Een ontrouw meisje is betrapt terwijl zij sliep met de boosaardige stapvader van haar vriendje. Ze heeft haar achtergelaten in een staat van seksuele frustratie en woede. Ze heeft een kwaadaardige plan bedacht om haar niet alleen de meest serieuze les te leren, maar ook om enigszins seksuele oplossing te krijgen.
Ze wacht tot het huis leeg is, voordat zij haar stapmoeder naar een donkere opslagruimte leidt onder het voorwendsel dat zij een verrassing heeft voor haar. Wanneer zij daar is, bindt zij haar vast aan de polsen en duwt haar op de vloer en vertelt haar dat zij een ontrouw stuk schijt is en niets meer is dan waardeloos afval en dat zij als zodanig zal worden behandeld.
Zij heeft restvoedsel en afval op de vloer verzameld voor haar en besluit om er met haar scherpe hoge hakken op te trappen, waardoor het voedsel is gemorst tot een pap, dat onder haar zolen uit komt. Zij neemt handvol voedsel en boos smijt het in het gezicht van haar jongere stapzus. Met een gekke blik in haar ogen begint zij haar stapzus te smooren, hardnekkig te smoren op haar hulpeloze, voedselbedekte gezicht. Terwijl zij onbarmhartig verder smijt, scheurt zij de kousen van haar stapzus en begint ze aggressief haar schaamstreek te strijken, waardoor haar gesmoorde gegiechel haar zelf het seksuele verlangen doet toenemen.
Nog steeds ontevreden, trekt de dominante stapmoeder de slip van haar stapzus naar één kant en laat warm, citroenachtig urine over het gezicht van haar jongere stapzus regenen, waardoor zij kokhalt en probeert weg te trekken.
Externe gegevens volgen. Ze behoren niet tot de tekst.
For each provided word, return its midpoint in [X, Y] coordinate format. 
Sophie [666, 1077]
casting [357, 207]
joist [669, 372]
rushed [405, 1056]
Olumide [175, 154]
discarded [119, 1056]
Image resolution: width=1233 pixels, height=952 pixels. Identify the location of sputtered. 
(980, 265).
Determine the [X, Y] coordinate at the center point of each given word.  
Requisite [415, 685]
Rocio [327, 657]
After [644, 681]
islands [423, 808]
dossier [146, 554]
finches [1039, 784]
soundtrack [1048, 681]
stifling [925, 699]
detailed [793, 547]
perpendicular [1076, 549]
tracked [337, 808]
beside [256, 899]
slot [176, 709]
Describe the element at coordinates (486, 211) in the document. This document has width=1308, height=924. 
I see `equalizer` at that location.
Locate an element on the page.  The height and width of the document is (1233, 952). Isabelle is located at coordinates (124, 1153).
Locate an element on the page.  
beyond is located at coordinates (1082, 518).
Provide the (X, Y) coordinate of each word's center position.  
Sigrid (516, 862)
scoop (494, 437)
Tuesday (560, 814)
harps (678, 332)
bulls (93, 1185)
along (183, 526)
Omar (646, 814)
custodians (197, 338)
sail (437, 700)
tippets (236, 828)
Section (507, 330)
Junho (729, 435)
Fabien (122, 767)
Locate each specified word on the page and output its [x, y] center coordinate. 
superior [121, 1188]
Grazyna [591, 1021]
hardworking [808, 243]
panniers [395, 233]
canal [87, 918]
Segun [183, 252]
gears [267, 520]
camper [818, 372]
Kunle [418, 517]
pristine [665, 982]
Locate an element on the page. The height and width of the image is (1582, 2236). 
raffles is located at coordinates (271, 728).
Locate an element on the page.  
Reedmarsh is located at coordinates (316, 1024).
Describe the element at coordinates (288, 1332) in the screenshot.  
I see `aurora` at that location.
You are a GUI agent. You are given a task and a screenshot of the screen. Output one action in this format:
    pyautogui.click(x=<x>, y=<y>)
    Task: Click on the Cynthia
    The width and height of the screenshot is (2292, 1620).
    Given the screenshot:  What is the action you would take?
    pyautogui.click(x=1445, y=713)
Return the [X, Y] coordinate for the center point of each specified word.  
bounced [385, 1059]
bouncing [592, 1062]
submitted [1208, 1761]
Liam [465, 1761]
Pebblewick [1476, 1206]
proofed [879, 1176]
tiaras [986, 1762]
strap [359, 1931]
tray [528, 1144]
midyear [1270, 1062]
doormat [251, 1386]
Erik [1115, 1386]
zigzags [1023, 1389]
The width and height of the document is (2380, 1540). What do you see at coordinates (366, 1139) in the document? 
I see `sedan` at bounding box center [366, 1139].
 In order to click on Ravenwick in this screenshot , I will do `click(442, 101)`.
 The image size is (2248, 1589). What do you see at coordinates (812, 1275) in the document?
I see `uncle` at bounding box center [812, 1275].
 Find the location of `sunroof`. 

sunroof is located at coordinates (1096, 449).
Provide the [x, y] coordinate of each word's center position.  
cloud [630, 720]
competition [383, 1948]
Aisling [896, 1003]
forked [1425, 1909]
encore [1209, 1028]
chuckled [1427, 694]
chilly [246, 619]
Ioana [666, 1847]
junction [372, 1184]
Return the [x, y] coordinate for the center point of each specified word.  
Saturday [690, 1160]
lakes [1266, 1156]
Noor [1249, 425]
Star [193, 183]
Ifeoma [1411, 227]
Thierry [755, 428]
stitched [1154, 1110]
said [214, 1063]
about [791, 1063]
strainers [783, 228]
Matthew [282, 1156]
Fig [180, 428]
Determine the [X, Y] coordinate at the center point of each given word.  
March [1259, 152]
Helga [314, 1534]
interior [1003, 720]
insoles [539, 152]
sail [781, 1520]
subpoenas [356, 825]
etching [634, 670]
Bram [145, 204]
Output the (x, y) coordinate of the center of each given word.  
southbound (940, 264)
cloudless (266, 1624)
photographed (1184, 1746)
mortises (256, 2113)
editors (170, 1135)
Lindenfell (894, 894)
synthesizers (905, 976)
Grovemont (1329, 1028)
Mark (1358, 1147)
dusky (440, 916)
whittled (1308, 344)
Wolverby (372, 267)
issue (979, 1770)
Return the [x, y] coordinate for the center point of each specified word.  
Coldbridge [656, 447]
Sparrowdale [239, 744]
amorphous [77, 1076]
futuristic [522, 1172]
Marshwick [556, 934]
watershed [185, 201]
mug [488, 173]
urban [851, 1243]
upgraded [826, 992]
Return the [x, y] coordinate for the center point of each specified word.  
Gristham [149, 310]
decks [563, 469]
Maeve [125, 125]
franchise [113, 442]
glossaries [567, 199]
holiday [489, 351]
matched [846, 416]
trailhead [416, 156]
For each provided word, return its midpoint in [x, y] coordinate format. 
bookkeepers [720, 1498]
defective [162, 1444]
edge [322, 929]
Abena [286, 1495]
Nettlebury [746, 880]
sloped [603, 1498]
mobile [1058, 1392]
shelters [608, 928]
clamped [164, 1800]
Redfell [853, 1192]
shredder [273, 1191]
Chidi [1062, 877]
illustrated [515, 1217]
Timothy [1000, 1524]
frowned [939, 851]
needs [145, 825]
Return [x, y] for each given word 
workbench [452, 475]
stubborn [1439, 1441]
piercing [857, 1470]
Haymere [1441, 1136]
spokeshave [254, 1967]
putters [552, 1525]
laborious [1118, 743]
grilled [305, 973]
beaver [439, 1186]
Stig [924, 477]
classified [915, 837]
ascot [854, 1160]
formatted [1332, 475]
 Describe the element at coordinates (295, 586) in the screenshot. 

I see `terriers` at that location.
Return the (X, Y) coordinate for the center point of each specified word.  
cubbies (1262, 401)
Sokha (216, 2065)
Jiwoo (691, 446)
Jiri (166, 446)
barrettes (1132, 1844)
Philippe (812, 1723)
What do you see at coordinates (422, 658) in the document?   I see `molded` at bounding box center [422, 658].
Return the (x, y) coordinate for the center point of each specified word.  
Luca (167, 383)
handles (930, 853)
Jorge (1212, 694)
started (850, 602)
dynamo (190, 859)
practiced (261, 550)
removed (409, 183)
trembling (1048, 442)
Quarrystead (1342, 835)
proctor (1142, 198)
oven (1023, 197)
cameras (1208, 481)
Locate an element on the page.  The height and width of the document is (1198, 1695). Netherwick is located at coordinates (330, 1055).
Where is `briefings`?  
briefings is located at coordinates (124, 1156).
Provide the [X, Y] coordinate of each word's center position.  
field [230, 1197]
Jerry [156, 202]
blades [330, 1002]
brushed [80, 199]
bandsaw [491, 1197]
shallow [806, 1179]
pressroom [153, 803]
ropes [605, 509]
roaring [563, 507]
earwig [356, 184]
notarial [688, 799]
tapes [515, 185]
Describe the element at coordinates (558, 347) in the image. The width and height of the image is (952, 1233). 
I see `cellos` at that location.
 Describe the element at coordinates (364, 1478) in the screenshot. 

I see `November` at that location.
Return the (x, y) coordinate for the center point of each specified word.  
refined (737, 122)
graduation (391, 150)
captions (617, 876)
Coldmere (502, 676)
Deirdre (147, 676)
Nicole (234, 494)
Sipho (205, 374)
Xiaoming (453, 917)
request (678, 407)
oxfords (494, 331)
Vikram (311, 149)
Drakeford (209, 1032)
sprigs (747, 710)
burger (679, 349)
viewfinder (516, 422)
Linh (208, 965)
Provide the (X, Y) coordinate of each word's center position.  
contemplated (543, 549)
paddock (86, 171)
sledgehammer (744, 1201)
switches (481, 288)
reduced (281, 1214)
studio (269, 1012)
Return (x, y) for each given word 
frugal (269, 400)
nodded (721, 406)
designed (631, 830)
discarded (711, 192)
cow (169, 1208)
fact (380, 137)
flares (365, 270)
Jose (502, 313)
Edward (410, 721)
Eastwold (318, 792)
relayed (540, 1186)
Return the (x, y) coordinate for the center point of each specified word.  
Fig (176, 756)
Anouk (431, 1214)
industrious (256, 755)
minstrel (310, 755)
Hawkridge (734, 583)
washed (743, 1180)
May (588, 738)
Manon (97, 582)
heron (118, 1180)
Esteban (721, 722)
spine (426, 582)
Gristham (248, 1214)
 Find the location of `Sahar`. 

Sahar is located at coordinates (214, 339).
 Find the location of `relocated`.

Zij gooit haar verdraaide, gebonden stapzus op de vloer waar zij haar opnieuw smoort, maar ditmaal met haar blote schaamstreek. Hartstochtelijke smijten en gegiechel volgen de kamer in als de oudste van de twee het achterwerk van haar jongere stapzus begint te prikken en te bewerken, voordat zij haar onschuldig achterwerk onbarmhartig bevredigt met kippeneieren. Zij laat haar warme, doorschijnende urine opnieuw regenen, voordat zij haar achterwerk met glijmiddel voorbereidt. Zij strijkt het glijmiddel rond en in haar achterwerk met één vinger. Dan twee. Dan drie. Dan vier. En ten slotte de hele vlam! Op haar handen en knieën als een menselijk huisdier, gillt zij luide met een gehele vuist die hard schudt en in en uit haar strak achterwerk duwt. Tot slot, terwijl zij haar hand begint te verwijderen, breekt zij de geur van de uitwerpselen en laat zij de overstroomde geur van haar ontspannen achterwerk eruit barsten in een onverbiddelijke bruine stroom van vies uitwerpsel in haar hand en op de vloer. Zij neemt handvol uitwerpselen slop en besluit om haar stapzus’ achterwerk en het gebied eromheen in haar eigen stinkende uitwerpselen te smijten.